The view was encouraged by Labour’s manifesto policies aimed at the young, such as free university tuition.

As the shock result came in, it became conventional wisdom, with celebrities like Lily Allen tweeting “respect your youngers” in celebration and journalists writing the result was “driven by a high youth turnout”.

The turnout has not yet been broken down by age but overall it was up to 68.7%, two points higher than 2015.

But early analyses of the vote suggest that, while more young people likely voted this time compared with 2015, neither this election’s result nor higher turnout was down to them.

Other factors played a role while other age groups also voted in ways pundits did not expect when they forecast a Tory landlside.

Lord Ashcroft Polls
Lord Ashcroft's poll, breaking down vote by age and other demographics

Lord Ashcroft’s final poll, which interviewed 14,000 people from Wednesday to Friday last week, found people aged 35 to 44 swung to Labour - 50% voted for them while just 30% voted for the Tories.

This is compared to 36% of them voting Labour and 26% backing the Tories just two years ago.

Sky News’ political editor Faisal Islam said this “should terrify” the Conservatives, who have always sought to position themselves as the most credible on the economy to homeowners and parents.

Pollsters YouGov estimated that the 30-44 age bracket saw the biggest swing from Tories to Labour, with 30% of them defecting.

Bristol University academic Paula Surridge found that diversity, not young people, was more important in driving higher turnout in constituencies.

She investigated whether there was a correlation between the number of young people in an area and turnout. She found a “very weak” correlation between the number of 18 to 24 year olds and turnout.
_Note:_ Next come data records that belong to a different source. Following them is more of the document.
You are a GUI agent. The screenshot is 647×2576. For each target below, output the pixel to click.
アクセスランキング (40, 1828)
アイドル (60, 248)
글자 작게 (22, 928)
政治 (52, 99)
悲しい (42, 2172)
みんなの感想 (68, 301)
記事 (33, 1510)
She also saw a slightly stronger correlation between turnout and the number of 18 to 29 year olds.

But when age was measured against an area’s diversity, the correlation between age and turnout disappeared. 

Ethnically diverse areas tend to have younger populations but diversity was the more important factor in driving turnout, Surridge concluded.
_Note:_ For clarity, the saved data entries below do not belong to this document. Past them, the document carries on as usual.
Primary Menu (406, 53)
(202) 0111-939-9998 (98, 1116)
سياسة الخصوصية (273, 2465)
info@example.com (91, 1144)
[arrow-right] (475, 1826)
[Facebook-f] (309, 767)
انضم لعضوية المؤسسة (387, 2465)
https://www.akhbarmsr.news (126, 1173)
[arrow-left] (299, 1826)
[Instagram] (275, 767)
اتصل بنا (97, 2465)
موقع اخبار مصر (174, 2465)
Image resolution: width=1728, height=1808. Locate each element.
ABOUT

“My reading of that is it’s more about the diversity of the area than about young people per se,” she told HuffPost Uk.

She said this did not mean ethnic minorities had delivered the election result, as many diverse seats were already held by Labour.

“There’s no evidence that places with lots of young people saw big rises in turnout. That’s not to say that young people didn’t turn out,” she told HuffPost UK.

“Youth turnout will be higher (than 2015) but then it looks like turnout in the 30 to 45 age group will be higher as well. So it isn’t about these hyper-engaged very young voters.”